Stuck Process Instances - How to Find them?

It’s happened pretty rarely, but I have 3 separate occasions where I have a workflow that appears to have gotten stuck before it completed properly.

In the first instance, the cause of the sticky workflow turns out to be that the server got rebooted/went down. Since the server runs the workflow engine, pretty clear that what happened is the server went down and the workflow never had a chance to finish and just got stuck where it was.

The second instance showed a similar pattern but there was no reported server outtage. I went into the ACT_RU_ACTINST table and I could see that it paused right at the point where it was going to invoke an HTTP service call, but no record of the HTTP service call existed in either ACT_RU_ACTINST or ACT_HI_ACTINST. That said, I could see that the server call was invoked by flowable, because the data was altered in such at way to indicate the call did indeed happen and the changes made by the web call were committed.

The third situation, I have the workflow paused on a user task. But I have a record in ACT_HI_VARINST that shows the user approved the task. I also have data showing that HTTP services that fire after the task is approved were invoked (because the data was edited). Yet I have no history in either ACT_RU_ACTINST or ACT_HI_ACTINST showing that the task was completed or that a failure occurred. It’s like Flowable just decided to stop the transaction and roll it back without a clear indication of why. I have no reported server outtage on this situation, either.

My question, as I dig into how this happened: is there a way to recover the history of these workflows somewhere? Is the transaction that’s about to be committed stored somewhere I can view it, or is it totally rolled back and lost to the ether?
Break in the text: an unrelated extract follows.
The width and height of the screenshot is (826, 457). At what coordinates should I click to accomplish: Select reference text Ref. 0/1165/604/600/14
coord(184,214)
Is there a setting I can turn on so I can see failed transactions in a history table somewhere?

Alternatively, is there a way to get Flowable to resume workflows that were suspended when the engine got stalled? If I could get flowable to pick up where it left off on these workflows, I wouldn’t have a problem if the server went down on me.

For reference, I’m running Flowable version 6.6.2.2 (I compiled from source between the 6.6 and 6.7 builds).

Hey @jeff.gehly,

What you are explaining sounds like a really strange scenario. Flowable doesn’t do any special magic for storing state. It uses the Database to persist things. If something is missing in the database it means that there were most likely some exceptions after the HTTP task and / or the completion of the user task.
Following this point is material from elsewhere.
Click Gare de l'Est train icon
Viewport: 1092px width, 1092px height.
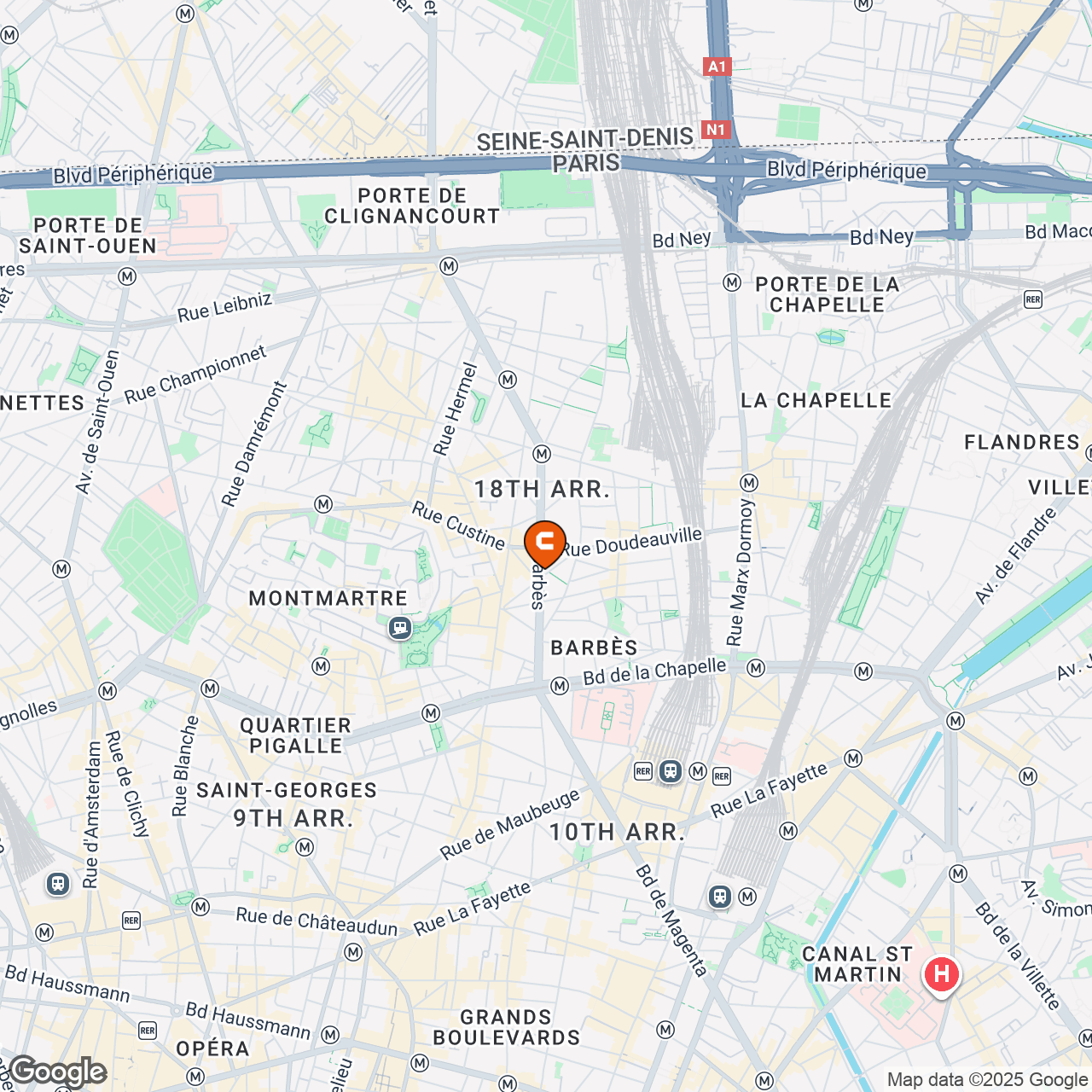(720, 897)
Did you see some error logging in your logs?

For your HTTP task, is that an async HTTP task? If it is, then I would suggest checking the dead letter table.

For the User Task, it is possible that whatever was supposed to be executed after the user task threw an exception. If this exception lead to an HTTP 4xx then nothing would have been logged. It it was HTTP 500 then you should see some error logging here.
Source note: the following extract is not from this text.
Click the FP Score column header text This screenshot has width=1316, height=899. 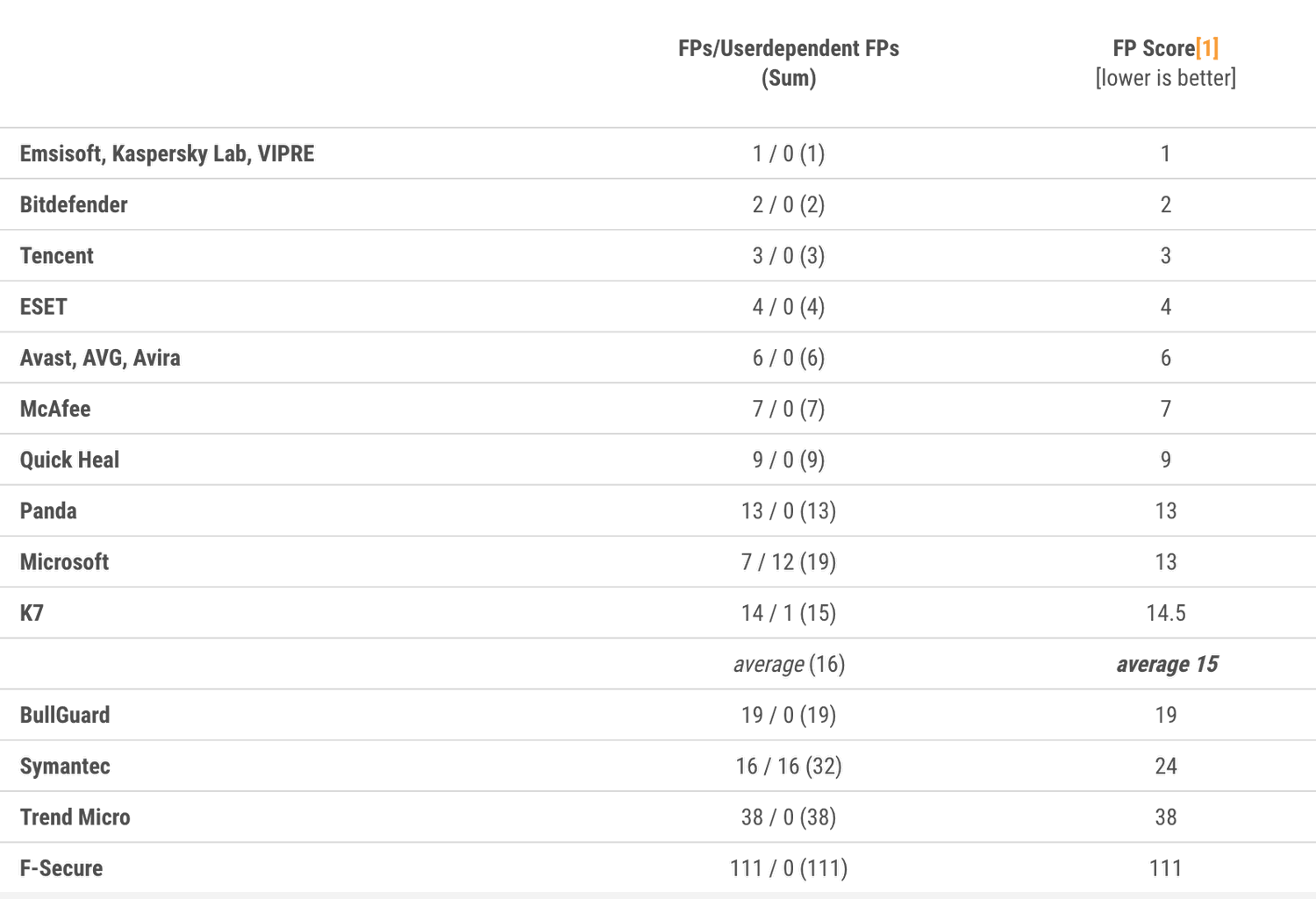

If the applications stops in the middle of an execution then Flowable will continue from its last know state. This means that an HTTP task might be executed again. In the upcoming release we are adding a functionality that would allow you to configure an async exit of an Activity. e.g. Once the HTTP call is done and it returns Flowable is going to commit the transaction and create a new job to execute the rest of the flow.

Cheers,
Filip

Yeah, it’s a head scratcher. It’s been identified a total of 5 times now, in thousands of successful workflow executions, so it falls into the category of “Very rare but high impact” problems for me to figure out. To answer your questions (in order):

The HTTP tasks are synchronous. The idea here was that if the HTTP task threw a 400 or 500, even if I didn’t have error logs, I would still be able to see something because I’d have entries in the history table indicating the user task was completed but no side effects to the data because the web call failed. In one of the examples above, I have what looks like a completed HTTP task but the ACT_HI_ACTINST table only shows the wire leading up to the HTTP task and nothing beyond that point (the call itself must have succeeded or the data wouldn’t have been acted upon, so the failure point must be a wire after the HTTP task yet I see nothing to indicate that would be the case).

The logs are mysteriously quiet. I’m not seeing any HTTP error status values (400 or 500) on the web server, nor is Flowable dumping any explosions out to the server error log that would indicate something went wrong processing one of the activity nodes in the workflow diagram (by node I really mean any of the various things you put into a workflow diagram like tasks, sequence flow wires, etc.).

All I can think of is to use a detection/prevention where I write out when a task is completed and then when the next user task/workflow end is reached so that I can detect/prevent the situation where the workflow gets out of sync with the data. I may have to go down this rabbit hole because while it’s a very rare situation, the impact is high.